The Food and Grocery sector requires clarity on criticality

Despite the fact that Australian beef, wool, and dairy supply chains have suffered cyber-attacks in the last 18 months, the Federal Government has stated that applying specific thresholds in this area of the Food and Grocery sector could create unnecessary confusion and regulatory burden, “especially when new competitors emerge in the market or unexpected market fluctuations occur”. As a result, production, agriculture, food manufacturing, and packaging will not be defined as critical assets in the Bill. The Australian Food and Grocery Council agrees with this logic but have highlighted that food manufacturing is not explicitly exempted in the proposed legislation.

The new definitions applied to the Food and Grocery sector will include critical Food and Grocery assets as networks used for distribution or supply of food or groceries, owned, or operated by critical supermarket retailers, or food or grocery wholesalers. It is anticipated the Legislation will include Woolworths Group, Coles Group, Aldi, Costco, and Metcash as critical supermarket retailers, as they collectively account for over 80 per cent of market share in Australia.

The AFCG notes that the term “food and grocery” as used within the industry includes non-food grocery products, such as personal care products, house care products, pet care products, as well as a litany of other items. The distribution of such products and occupy the same supply chains as food products. The legislation is not clear on the status of such non-food grocery manufacturing and supply chains and the AFCG has called for clarity in this area.

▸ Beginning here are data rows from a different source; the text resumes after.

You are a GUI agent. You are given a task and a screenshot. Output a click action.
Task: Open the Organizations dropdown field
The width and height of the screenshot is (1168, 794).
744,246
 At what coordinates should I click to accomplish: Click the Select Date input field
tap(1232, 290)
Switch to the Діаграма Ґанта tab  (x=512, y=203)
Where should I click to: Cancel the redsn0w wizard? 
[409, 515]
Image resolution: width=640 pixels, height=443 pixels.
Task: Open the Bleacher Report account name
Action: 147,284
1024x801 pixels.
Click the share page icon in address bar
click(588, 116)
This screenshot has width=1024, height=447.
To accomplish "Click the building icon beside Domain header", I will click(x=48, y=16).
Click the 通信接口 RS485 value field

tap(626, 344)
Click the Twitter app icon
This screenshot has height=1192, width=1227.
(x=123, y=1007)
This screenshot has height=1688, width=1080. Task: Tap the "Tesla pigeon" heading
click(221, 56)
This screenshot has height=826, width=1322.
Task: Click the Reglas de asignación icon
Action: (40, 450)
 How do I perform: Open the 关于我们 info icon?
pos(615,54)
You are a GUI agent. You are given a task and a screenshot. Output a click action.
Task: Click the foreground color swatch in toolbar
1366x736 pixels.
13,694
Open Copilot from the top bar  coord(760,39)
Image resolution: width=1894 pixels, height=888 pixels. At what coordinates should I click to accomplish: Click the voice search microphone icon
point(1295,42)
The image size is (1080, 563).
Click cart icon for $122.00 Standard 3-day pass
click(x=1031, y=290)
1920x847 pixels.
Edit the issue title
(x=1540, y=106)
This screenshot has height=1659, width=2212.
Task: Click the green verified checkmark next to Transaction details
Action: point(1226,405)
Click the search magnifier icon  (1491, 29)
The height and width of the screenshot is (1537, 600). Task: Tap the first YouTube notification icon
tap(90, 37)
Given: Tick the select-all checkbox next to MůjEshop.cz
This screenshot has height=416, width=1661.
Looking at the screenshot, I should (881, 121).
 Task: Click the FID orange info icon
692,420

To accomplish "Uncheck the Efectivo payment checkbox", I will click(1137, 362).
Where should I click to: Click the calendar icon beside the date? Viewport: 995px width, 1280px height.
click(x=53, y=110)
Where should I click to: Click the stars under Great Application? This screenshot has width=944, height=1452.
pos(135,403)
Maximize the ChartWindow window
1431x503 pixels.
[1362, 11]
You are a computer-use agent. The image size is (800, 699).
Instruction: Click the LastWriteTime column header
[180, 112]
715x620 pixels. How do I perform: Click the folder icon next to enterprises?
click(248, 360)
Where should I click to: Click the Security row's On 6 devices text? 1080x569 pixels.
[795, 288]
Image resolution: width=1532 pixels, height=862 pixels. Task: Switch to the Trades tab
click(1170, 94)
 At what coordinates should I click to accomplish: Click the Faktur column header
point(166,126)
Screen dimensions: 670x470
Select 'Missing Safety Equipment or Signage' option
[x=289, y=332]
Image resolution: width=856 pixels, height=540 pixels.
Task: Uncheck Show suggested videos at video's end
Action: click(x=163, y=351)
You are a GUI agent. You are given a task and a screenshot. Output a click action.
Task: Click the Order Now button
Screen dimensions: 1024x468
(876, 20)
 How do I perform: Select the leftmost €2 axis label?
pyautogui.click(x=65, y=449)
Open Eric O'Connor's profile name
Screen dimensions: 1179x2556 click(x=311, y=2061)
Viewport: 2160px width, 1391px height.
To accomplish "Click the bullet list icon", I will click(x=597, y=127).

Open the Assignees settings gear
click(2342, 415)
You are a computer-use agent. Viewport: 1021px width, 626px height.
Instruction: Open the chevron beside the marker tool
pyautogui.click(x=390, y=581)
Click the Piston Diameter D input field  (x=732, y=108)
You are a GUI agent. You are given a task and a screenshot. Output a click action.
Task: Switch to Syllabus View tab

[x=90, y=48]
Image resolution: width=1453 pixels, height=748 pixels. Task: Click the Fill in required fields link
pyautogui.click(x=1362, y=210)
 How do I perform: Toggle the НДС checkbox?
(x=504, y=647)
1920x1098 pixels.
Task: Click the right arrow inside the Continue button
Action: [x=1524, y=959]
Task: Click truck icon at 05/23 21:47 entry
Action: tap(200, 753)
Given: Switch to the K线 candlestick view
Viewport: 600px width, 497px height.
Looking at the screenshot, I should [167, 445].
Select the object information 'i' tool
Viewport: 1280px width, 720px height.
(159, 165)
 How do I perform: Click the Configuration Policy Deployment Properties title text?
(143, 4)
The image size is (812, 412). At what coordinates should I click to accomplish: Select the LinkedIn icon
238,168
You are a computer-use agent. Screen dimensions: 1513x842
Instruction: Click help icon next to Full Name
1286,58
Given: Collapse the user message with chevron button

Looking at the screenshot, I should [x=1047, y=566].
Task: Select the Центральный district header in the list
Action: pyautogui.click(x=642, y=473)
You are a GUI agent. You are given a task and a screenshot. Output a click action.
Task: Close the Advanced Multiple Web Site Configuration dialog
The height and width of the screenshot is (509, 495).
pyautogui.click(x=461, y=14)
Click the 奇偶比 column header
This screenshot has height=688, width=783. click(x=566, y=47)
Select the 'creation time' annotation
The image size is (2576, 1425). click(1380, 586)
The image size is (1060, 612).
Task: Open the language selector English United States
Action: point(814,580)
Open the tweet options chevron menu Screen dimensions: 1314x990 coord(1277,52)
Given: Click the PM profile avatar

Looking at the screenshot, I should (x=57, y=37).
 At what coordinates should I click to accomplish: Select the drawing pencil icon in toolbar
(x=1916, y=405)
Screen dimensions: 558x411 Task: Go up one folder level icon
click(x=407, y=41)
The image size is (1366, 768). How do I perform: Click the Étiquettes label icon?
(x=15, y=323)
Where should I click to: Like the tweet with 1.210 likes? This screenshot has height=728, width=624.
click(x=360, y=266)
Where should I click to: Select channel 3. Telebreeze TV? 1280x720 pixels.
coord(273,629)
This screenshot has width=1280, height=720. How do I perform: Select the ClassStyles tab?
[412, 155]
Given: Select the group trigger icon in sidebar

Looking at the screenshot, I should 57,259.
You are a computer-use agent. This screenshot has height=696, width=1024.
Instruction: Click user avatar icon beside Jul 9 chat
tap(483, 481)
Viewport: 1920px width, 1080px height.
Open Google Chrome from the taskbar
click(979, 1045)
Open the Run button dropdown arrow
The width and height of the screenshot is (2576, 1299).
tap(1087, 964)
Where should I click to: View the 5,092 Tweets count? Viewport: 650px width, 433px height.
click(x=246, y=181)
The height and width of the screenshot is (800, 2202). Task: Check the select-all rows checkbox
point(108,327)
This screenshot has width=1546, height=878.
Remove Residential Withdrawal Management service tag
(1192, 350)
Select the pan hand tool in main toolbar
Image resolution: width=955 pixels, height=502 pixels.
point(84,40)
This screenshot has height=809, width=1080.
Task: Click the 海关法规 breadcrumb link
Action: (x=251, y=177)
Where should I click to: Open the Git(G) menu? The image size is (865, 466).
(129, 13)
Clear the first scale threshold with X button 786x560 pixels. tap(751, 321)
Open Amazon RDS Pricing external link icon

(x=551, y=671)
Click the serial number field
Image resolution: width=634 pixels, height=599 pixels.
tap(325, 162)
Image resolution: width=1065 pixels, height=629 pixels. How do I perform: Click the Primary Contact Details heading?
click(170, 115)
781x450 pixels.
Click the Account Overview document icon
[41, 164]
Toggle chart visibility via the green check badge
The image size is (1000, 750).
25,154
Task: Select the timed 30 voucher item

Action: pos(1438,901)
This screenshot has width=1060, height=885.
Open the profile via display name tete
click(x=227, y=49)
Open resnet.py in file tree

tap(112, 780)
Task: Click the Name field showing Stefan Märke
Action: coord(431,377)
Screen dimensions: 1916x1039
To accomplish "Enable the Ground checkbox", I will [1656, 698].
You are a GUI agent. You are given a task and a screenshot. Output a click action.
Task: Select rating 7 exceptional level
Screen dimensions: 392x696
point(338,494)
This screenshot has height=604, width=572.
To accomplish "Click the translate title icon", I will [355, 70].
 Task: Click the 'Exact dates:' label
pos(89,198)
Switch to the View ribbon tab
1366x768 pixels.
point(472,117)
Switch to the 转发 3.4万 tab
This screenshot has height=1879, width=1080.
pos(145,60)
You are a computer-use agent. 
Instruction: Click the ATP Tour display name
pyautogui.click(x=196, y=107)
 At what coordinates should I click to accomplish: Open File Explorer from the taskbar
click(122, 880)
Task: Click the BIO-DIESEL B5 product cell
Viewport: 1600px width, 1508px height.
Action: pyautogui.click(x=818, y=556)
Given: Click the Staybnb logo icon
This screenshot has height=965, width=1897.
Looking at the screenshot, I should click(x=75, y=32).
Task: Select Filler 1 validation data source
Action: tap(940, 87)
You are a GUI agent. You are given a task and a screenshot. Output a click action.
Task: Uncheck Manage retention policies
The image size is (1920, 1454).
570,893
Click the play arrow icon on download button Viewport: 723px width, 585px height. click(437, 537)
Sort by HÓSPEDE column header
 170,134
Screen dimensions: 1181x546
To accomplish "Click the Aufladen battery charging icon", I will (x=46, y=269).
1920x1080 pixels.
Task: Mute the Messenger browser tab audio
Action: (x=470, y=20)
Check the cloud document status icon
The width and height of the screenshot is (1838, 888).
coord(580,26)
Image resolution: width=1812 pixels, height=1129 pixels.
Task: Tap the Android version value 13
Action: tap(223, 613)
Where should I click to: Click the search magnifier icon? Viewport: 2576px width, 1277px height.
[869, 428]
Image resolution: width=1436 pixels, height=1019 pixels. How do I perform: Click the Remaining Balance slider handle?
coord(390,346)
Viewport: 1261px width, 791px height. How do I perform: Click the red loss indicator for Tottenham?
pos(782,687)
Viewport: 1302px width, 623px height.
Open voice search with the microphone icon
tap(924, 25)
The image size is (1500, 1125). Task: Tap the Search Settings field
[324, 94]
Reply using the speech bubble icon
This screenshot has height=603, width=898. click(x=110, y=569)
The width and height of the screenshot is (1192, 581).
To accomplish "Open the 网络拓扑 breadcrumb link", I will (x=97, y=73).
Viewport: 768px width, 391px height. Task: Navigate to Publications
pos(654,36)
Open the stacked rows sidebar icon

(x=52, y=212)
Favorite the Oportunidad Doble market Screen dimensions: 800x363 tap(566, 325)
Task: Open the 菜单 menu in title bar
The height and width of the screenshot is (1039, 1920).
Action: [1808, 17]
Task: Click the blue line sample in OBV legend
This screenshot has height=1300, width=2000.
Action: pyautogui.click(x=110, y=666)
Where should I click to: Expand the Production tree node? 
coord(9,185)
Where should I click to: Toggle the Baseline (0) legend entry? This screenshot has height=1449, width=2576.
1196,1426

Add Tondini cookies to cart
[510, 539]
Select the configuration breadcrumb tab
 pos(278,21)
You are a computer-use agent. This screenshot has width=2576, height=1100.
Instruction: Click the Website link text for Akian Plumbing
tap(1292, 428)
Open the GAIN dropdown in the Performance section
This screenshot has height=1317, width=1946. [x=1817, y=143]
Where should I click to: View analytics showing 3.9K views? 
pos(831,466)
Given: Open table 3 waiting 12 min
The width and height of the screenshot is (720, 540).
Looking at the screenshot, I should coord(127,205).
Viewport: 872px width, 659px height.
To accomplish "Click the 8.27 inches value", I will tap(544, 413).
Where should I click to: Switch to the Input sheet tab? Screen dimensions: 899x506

Confusion and cost remain significant issues

Looking at the way the Government has defined the Transport and Food and Grocery sectors and the submissions from industry, there appears to be a lack of clarity and understanding around inclusions and exemptions in the definitions. There is also clear concern from industry regarding the costs of increased regulatory burden and a call for support measures. It remains to be seen how the Government will respond to these concerns, however given their ubiquity across these and other sectors, it would be surprising if these issues remain unaddressed in at least some holistic form as the Bill makes its way through the Parliamentary process.